> _STATED GOAL_:
Decide whether each statement below agrees with the commentary on the 401(k) match, and support each yes or no with the deciding words quoted from it: (a) The savings rate has been rising for three years. (b) Savings have risen to 8 percent of personal income. (c) In the June 2010 survey, "government regulations and red tape" was named most often as the single most important problem.

> _PASSAGE PROVIDED_:
════════════════════

Hugely profitable companies that won't restore the 401(k) match they ditched in 2008.

Commentary about business and finance.
Aug. 4 2010 3:56 PM

The 401(k) Travesty

Hugely profitable companies that won't restore the 401(k) match they ditched in 2008.

Shouldn't UPS restore its perks? Click image to expand.
Shouldn't UPS restore its perks?

Recent government data suggest an economy in confusion. Growth and consumption are slowing, but savings are rising, up to 6.4 percent of personal income. The savings rate, in fact, has been climbing for three years, as Americans have been hoarding cash to protect themselves against the struggling economy.

While the rising savings rate is generally good news for the economy, it is the problem that's discouraging businesses from taking risks, investing, and hiring. In its June 2010 survey of its members, the National Federation of Independent Businesses found that the single most important problem, by a long shot, is "poor sales" (30 percent). Twice as many identified poor sales as the single most important problem as they did "government regulations and red tape."

════════════════════

> _SUPPLIED DATA_:
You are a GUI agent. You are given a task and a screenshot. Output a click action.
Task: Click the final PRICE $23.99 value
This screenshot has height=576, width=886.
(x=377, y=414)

════════════════════

> _SOLUTION BELOW_:
(a) Yes: "The savings rate, in fact, has been climbing for three years"
(b) No: "up to 6.4 percent of personal income"
(c) No: "Twice as many identified poor sales as the single most important problem as they did "government regulations and red tape.""